You've seen it before. A React Native app in the wild that just looks like a React Native app. JavaScript bottom tabs, TouchableOpacity buttons, that slightly off platform feel.
For a long time, that was just the cost of going cross-platform.
But thanks to Software Mansion, Expo, and the React Native community, that tradeoff is finally disappearing.
Frameworks like Expo Router are exposing more native APIs, and the result is apps that feel genuinely at home on iOS. Not “close enough.” Actually native.
Why Native Primitives Equal Future-Proof Apps
Before I dive into the features, quick PSA: using native primitives makes your app future-proof.
Case in point: Liquid glass.
When Apple dropped it in iOS 26, it effectively broke every cross-platform framework that fakes Apple's UI. If your framework emulates UIKit instead of using it, you suddenly had a choice: ignore the new design language or refactor your entire UI system. Neither option is great.

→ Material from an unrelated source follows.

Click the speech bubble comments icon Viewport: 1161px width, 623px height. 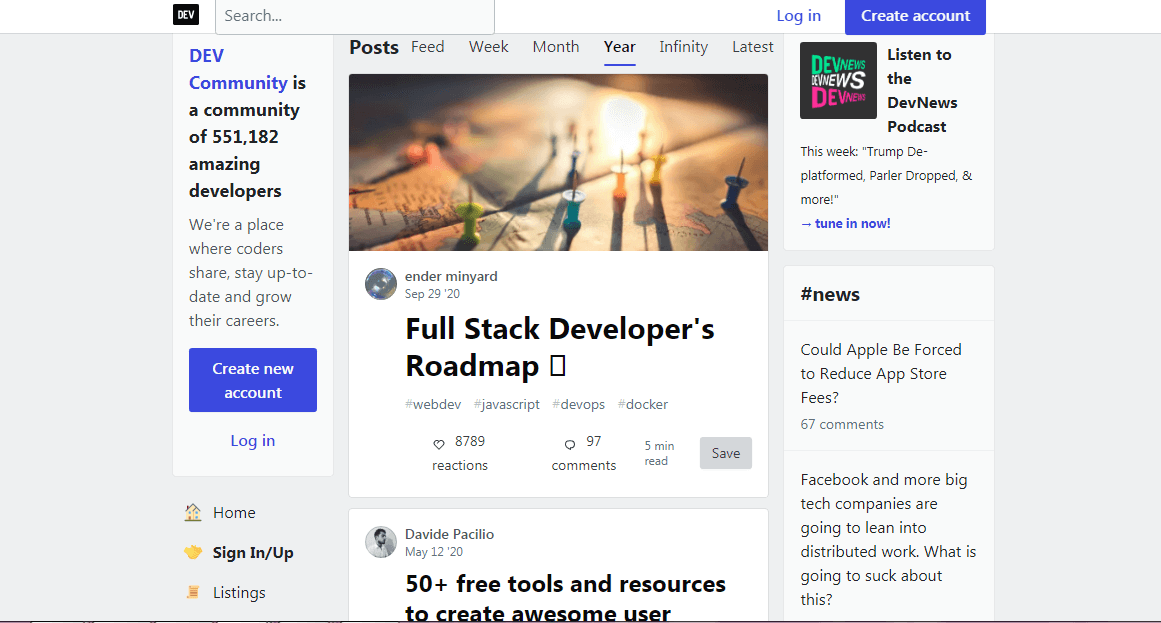(570, 444)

Native iOS apps, on the other hand, got the new look for free. Recompile with Xcode 26, ship, done.
And since React Native is, well, native, we get iOS 26's latest features without the drama. Expo Router v55 exposes these APIs cleanly and declaratively, without forcing you to fight the platform.

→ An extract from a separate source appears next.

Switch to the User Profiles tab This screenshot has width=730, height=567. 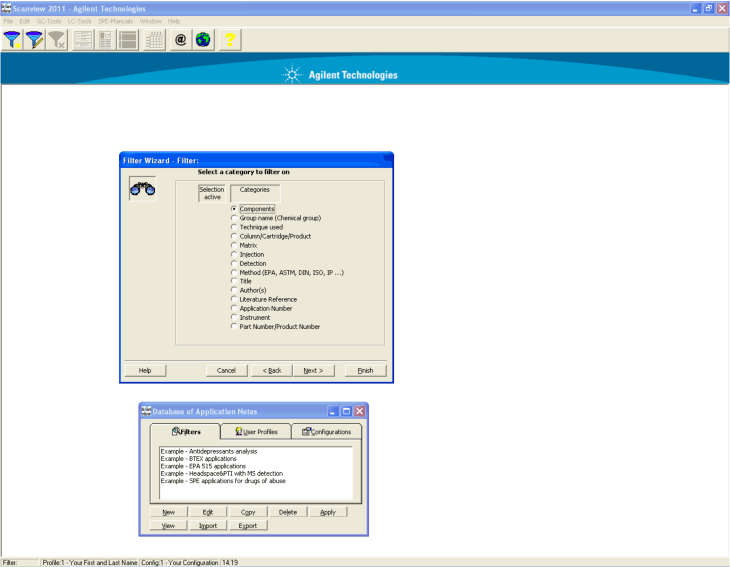(249, 432)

In this post, I'll walk through the Expo Router features you should be using to make your app feel truly native on iOS 26. Especially now, with AI app generators everywhere, shipping an app is easier than ever. Standing out is the hard part.
If you prefer video, I put together a YouTube tutorial that walks through everything covered here.
Native Tabs
Native tabs use the system tab bar on both Android and iOS, so they automatically respond to system-level behaviors like liquid glass.